Cd-exposed C57BL/6 animals were significantly impaired on the odorant detection task at both time points (Fig. 3B). A mixed-model ANOVA (with assessment day as a within-subjects variable and instillation solution and time postinstillation as between subjects variables) revealed a significant assessment day by instillation solution interaction (F1,19 = 27.12, p < 0.001, ηp2 = 0.59), a significant effect of assessment day (F1,19 = 39.42, p < 0.001, ηp2 = 0.68) and a significant effect of instillation solution (F1,19 = 27.45, p < 0.001, ηp2 = 0.59). At both the 2 day and 10-day postinstillation time points, Cd-exposed mice exhibited no ability to detect the odorant, with a DM that was significantly reduced compared with both their own baseline (paired t-test, t(6) = 5.08, p = 0.002 and t(5) = 6.64, p = 0.001, respectively) and vehicle-exposed mice (independent samples t-test, t(9) = 4.06, p = 0.003 and t(10) = 3.77, p = 0.004, respectively) and not significantly different from zero, indicating chance performance (one-sample t-test, t(6) = 1.88, p = 0.11 and t(5) = 1.89, p = 0.12, respectively). The pattern of errors in Cd-exposed mice indicated a large increase in the false alarm rate (i.e., guessing), which is the optimum strategy to maximize reward for an anosmic subject in this paradigm. Vehicle-exposed mice exhibited no change in discrimination performance relative to their own baseline at either time point (paired t-test, t(3) = −0.02, p = 0.99 for 2 day group and t(5) = 1.77, p = 0.14 for 10 day group).
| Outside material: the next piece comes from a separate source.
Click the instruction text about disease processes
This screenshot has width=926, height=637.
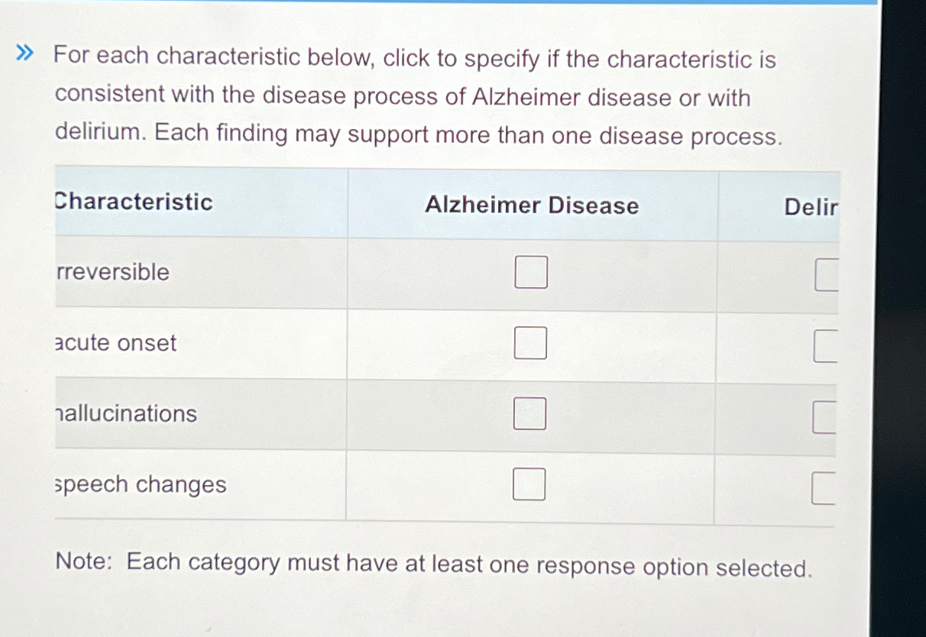(416, 97)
To assess the effect of rehabilitation training on olfactory abilities, cadmium-exposed mice from the day 2 test group received daily odorant detection training until they again achieved criterion performance of DM > 0.5 for three consecutive sessions or up to 15 days. Despite their initial inability to discriminate between odorant-present and odorant-absent trials, cadmium-exposed mice continued to initiate trials and to receive rewards when they guessed correctly. As shown in Figure 3D, after 3 days of postinstillation training, 75% of vehicle-exposed animals had reached criterion, whereas 0% of cadmium-exposed animals had reached criterion. By day 4, 100% of vehicle-exposed animals and only 43% of cadmium-exposed animals reached criterion. By 15 days of postinstillation training, 100% of cadmium-exposed animals had been rehabilitated to criterion. The average number of days for cadmium-exposed animals to reach criterion after infusion was not significantly different than the number of days to reach criterion when first beginning the task (Fig. 3E, paired samples t-test, t(6) = −1.21, p = 0.27), consistent with the idea that rehabilitated mice may be relearning the task using whatever sensory inputs survived cadmium exposure.
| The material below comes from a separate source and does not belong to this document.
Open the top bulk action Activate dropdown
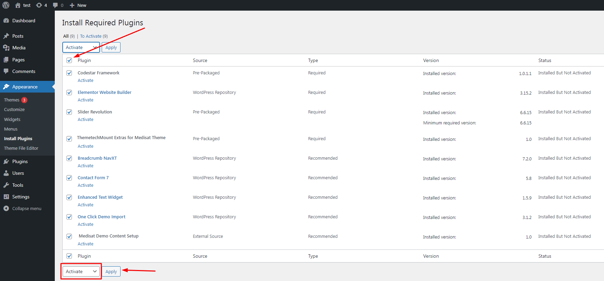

To decouple the effects of the passage of time from the effects of rehabilitation training, the performance of retrained mice was also assessed on day 10 postinstillation (Fig. 3A). To control for the size of the initial performance deficit, only the mice that exhibited no hint of discrimination between the odorant-present and odorant-absent conditions on day 2 were included (DM < 0.1, n = 5). As shown in Figure 3C, on day 10 following cadmium exposure, mice that underwent rehabilitation training exhibited significantly increased detection performance compared with their own performance 2 days after instillation (paired samples t-test, t(4) = −3.37, p = 0.03). Detection performance after rehabilitation did not significantly differ from baseline performance (paired samples t-test, t(4) = 1.61, p = 0.18), although cadmium-exposed mice who received no additional training after intranasal infusion until day 10 remained just as impaired as animals that were tested on day 2 (Fig. 3B). To confirm that these rehabilitated mice were indeed using their olfactory systems to perform the task, they were run for one additional session that was identical to the others except that no odorants were placed in the olfactometer. Performance on this control task declined to zero (Fig. 3C).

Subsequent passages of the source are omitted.